Monday, April 14, 2008 2:00 AM bart

Pattern Matching in C# - Part 6

Monday morning: The Return of The Pattern Matcher. After an awesome weekend (well, a Saturday at least) plenty of sun here in Seattle, we'll dive into even more pattern matching fun. This time around we'll investigate ways to match collections. Last time we wrapped our heads around ways to match object initialization patterns but as many of you know, the latest language wave introduced richer collection initialization language features as well. You might want to check out my "C# 3.0 Feature Focus - Part 3 - Collection Initializers" post on the topic, but let's recap first.

Collection and object initializers - anything special?

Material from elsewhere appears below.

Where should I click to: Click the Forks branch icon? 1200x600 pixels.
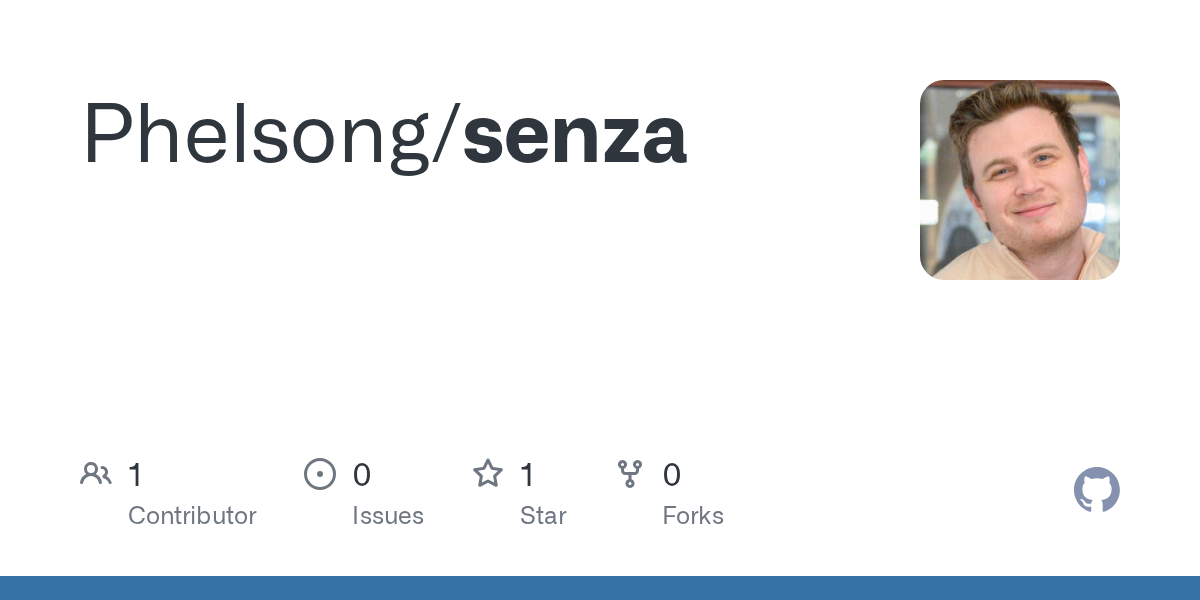coord(630,474)
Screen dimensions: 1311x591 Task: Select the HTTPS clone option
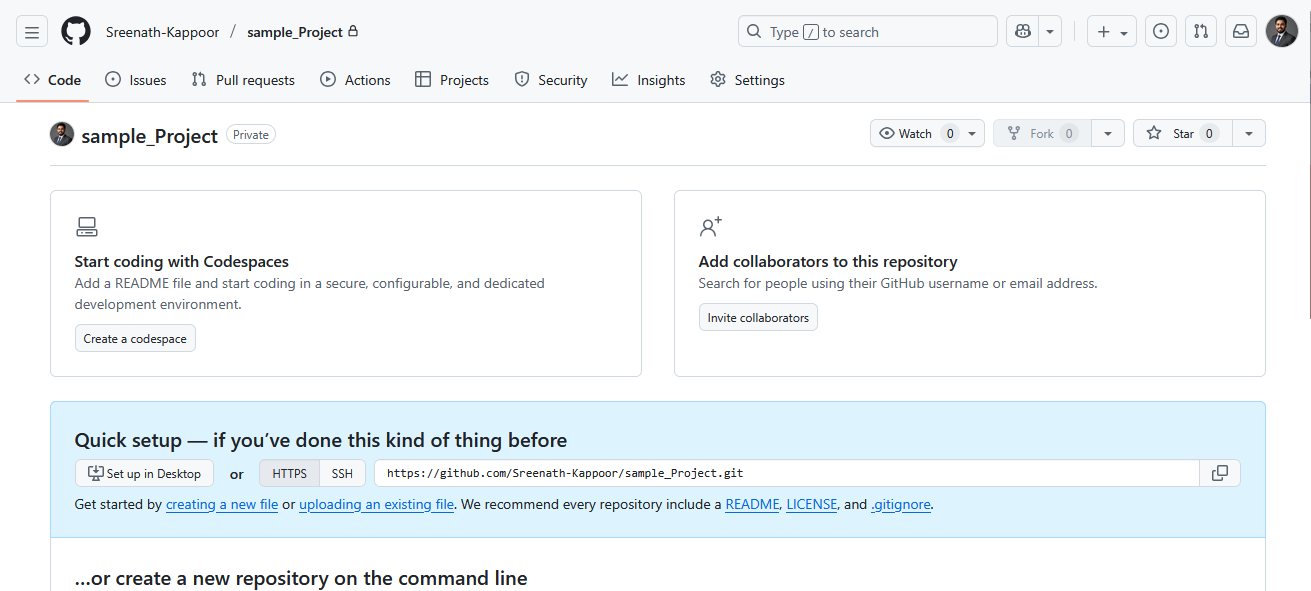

In the pre C# 3.0 era, you could write stuff like this:

int[] primes = new int[] { 2, 3, 5, 7, 11 };

but something that ought to be richer, namely (generic) collections, had quite redundant noise as illustrated below:

List<int> primes = new List<int>();
primes.Add(2);
primes.Add(3);
primes.Add(5);
primes.Add(7);
primes.Add(11);

It's a pattern dude, and you know what language designers do with those kind of common patterns? Exactly:

List<int> primes = new List<int>() { 2, 3, 5, 7, 11 };

which internally translates into the old verbose code. Well, almost true... Take a look at the IL result (feel free to use much more handy tools - but way too advanced for me - like Reflector) - click to enlarge:

image 

Two assignments, huh? This illustrates the core difference between the old C# 2.0 fragment and the new C# 3.0 fragment: the battle of statements versus expressions. The following is an expression:

new List<int>() { 2, 3, 5, 7, 11 }

just like

new Person() { Name = "Bart", Age = 25 }

So, either you have an object that matches all the criteria of the initialization, or you don't have anything. That is, every time you look at me, I should be called "Bart" and have an age of 25 (till February 11th that is). Similarly, the collection of primes should always have 2, 3, 5, 7 and 11. So, you shouldn't ever see an intermediate state, hence the atomic assignment. I explained this behavior for object initializers in the past (C# 3.0 Object Initializers Revisited) but the same holds true for collection initializers.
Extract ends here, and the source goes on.